In anaesthetized cats and dogs the prominent action of St 567 (1 and 2.5 mg/kg i.v.) was a decrease in heart rate. This was paralleled by a decrease in cardiac output; the decrease in blood pressure was much smaller or insignificant. The increase in heart period was mainly due to a prolongation of the diastolic period, the increase in ejection time was much smaller and of shorter duration. In cats the “triple product” of heart rate × ejection time × blood pressure was decreased by St 567. Cumulative injection of the drug also decreased the contractility of the heart (dp/dt max); this effect was partly due to the decrease in spotaneous heart rate as shown by comparison with results in electrically paced hearts. No obvious changes of the ECG, limb leads, were recorded except a small increase in PQ and QT which accompanied the much greater increase in PP′ . In cats with acute occlusion of a coronary artery branch, St 567 diminished the elevation of the ST-segment of the epicardial electrogram, parallel with the bradycardic effect. St 567 decreased the heart rate of conscious dogs.
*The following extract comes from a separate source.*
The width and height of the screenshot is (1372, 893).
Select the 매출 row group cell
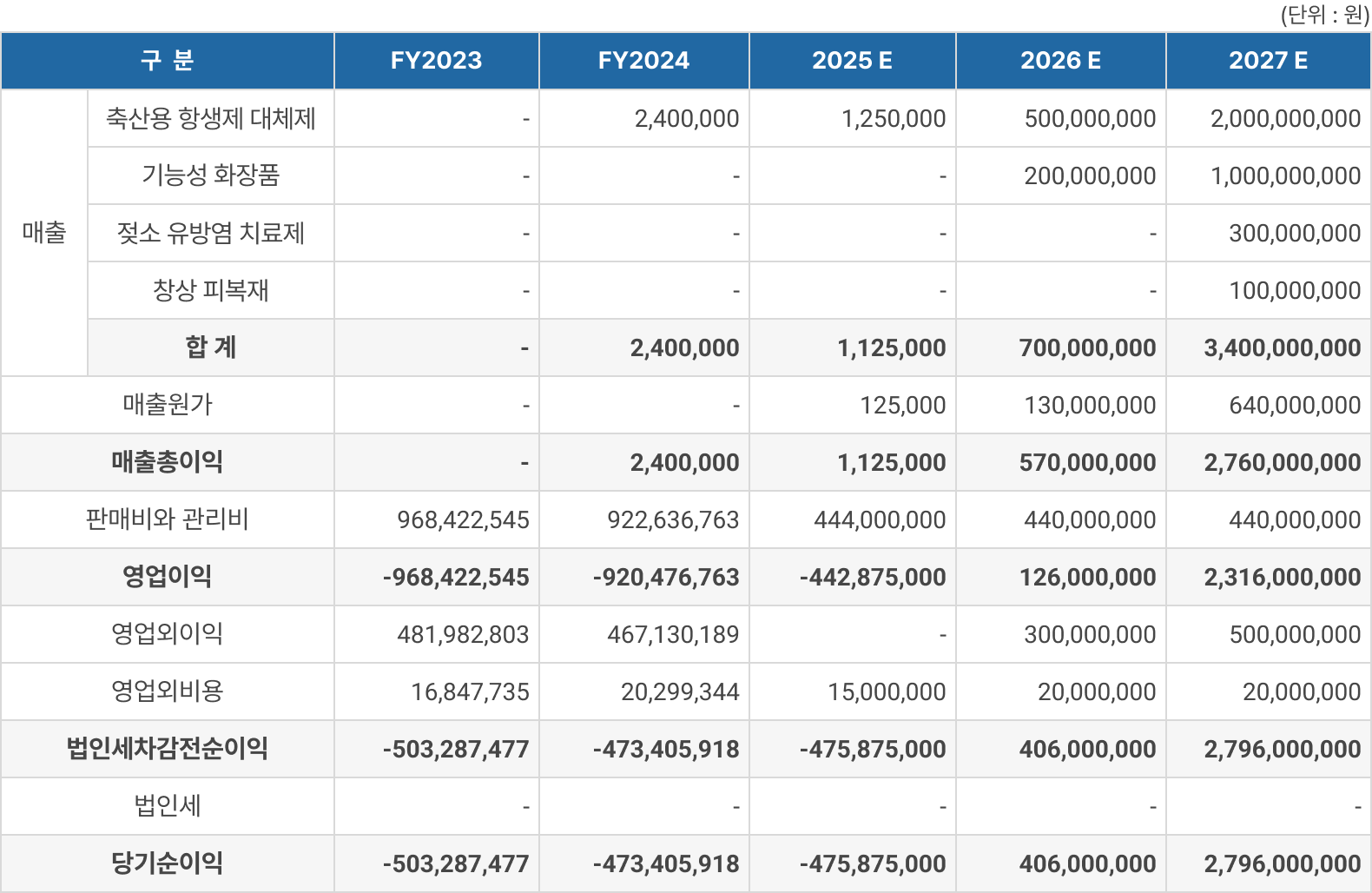pos(44,233)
The bradycardia achieved thereby was directly correlated with the heart rate before injection of St 567, independent of whether this “control value” was achieved from a spontaneous sinus rate or increased by pretreatment with atropine or hydralazine. The cardiovascular profile of St 567 indicates a decrease in myocardial oxygen demand, a desirable therapeutic measure in the treatment of ischemic heart disease.